%%

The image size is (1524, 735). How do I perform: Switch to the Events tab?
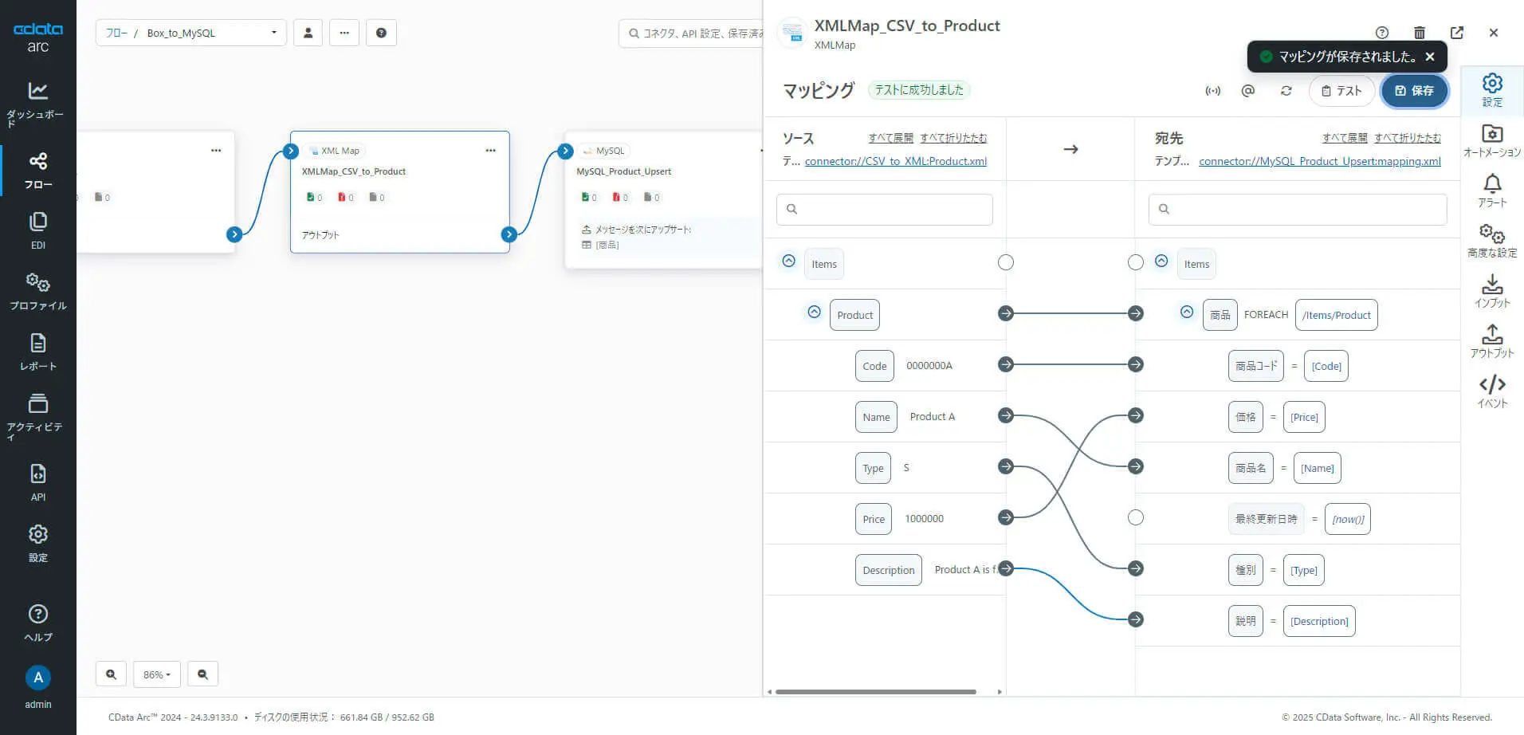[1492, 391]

%%
%%

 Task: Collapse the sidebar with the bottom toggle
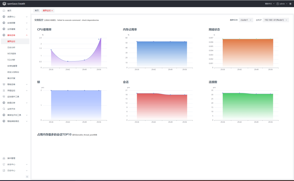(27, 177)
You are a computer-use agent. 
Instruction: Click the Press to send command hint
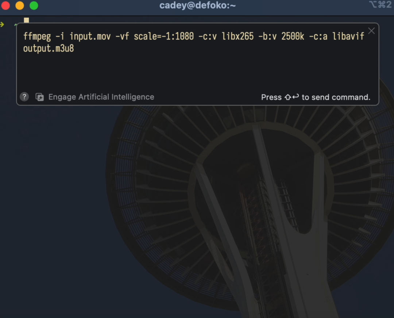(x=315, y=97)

%%

In the part of the material that opens with the line containing "You are a computer-use agent." and closes with the line containing "(x=315, y=97)", rename "command" to "message" and give those lines again with nothing else changed. Leave the pictures out of your answer.

You are a computer-use agent. 
Instruction: Click the Press to send message hint
(x=315, y=97)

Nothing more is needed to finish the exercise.